Mutiara Kehidupan Keluarga #1 : "Berkat dan Bersyukur"
Kedua orang tua penulis adalah pendidik dan kami hidup dalam kesederhanaan dengan didikan yang penuh nilai-nilai leluhur, nilai agama dan budaya. Pada kenyataannya keberadaan orangtua penulis ternyata juga hidup dan mewarisi nilai-nilai pendahulunya yang juga mengandung nilai budaya dan agama.
Cara mendidik kedua orang tua bukan hanya melalui ucapan tetapi yang sangat membekas adalah tingkatan mengajar untuk mengerjakan berbagai hal dengan memberi contoh atau bahasa lainnya leading by example.
Pada bagian pertama tulisan berseri ini penulis mengangkat judul terkait dengan berkat dan bersyukur. Kata berkat atau sebutan lain berkah dalam Kamus Besar Bahasa Indonesia memiliki 4 pengertian yaitu : 1) karunia Tuhan yang membawa kebaikan dalam hidup manusia, 2) doa restu dan pengaruh baik (yang mendatangkan selamat dan bahagia) dari orang yang dihormati atau dianggap suci (keramat), seperti orang tua, guru, pemuka agama, 3) makanan dan sebagainya yang dibawa pulang sehabis kenduri, 4) mendatangkan kebaikan, bermanfaat; berkah.
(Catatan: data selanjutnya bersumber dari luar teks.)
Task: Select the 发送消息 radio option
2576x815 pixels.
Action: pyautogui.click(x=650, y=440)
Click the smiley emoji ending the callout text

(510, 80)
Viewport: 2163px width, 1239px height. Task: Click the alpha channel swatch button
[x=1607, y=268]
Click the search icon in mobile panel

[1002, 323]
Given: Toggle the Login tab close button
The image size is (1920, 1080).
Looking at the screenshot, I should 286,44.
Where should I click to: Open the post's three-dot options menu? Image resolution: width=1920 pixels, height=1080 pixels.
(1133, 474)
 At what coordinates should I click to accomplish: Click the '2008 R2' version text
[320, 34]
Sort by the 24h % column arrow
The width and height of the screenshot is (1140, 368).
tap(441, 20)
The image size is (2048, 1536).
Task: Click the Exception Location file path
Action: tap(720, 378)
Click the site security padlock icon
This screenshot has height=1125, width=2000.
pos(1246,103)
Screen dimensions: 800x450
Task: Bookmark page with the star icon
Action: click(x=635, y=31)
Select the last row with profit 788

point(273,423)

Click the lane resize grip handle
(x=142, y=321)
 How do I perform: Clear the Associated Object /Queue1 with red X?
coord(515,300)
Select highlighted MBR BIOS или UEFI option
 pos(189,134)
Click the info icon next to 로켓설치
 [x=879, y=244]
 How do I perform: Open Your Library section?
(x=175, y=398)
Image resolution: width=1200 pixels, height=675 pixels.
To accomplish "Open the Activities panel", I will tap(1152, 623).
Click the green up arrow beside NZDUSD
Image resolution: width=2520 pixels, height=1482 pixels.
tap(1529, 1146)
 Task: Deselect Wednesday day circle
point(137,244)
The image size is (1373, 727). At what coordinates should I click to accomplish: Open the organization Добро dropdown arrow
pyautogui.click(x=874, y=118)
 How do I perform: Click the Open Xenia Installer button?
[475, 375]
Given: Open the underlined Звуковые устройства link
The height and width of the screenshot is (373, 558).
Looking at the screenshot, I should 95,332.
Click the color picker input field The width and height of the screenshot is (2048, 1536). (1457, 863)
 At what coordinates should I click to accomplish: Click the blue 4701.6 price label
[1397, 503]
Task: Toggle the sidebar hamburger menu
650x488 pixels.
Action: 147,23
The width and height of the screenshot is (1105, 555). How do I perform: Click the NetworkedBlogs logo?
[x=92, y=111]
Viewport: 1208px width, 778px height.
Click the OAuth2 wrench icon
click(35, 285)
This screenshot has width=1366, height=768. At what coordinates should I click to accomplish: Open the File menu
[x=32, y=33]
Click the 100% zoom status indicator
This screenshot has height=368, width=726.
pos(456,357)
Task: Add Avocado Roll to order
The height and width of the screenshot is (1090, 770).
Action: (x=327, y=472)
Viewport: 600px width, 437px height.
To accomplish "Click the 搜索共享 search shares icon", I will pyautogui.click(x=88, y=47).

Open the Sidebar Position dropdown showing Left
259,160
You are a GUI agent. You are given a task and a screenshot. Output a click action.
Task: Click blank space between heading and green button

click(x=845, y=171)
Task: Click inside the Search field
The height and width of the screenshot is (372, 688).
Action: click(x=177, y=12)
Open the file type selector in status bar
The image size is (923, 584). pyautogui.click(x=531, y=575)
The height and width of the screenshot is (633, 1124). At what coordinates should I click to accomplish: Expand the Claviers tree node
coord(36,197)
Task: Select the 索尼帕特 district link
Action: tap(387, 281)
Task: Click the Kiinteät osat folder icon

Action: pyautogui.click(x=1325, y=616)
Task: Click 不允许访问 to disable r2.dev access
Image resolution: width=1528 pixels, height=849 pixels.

Berkat dalam keyakinan kami di ajarkan dengan jelas dalam Ulangan 28: 1-14. Sebagai sebuah bentuk sikap hidup untuk merespon pemberian karunia Tuhan Yang Maha Kuasa, Sang Pencipta Alam Semesta dengan selalu bersyukur dalam segala hal begitupun dalam berbagai situasi dan kondisi.
Ada hal menarik yang sering di katakan mamie ( sapaan panggilan bagi ibu) pada kondisi tertentu dengan ucapan “berkat tu ana e”. Sebuah kalimat dalam dialek Ambon yang arti padanannya “berkat itu, anakku”.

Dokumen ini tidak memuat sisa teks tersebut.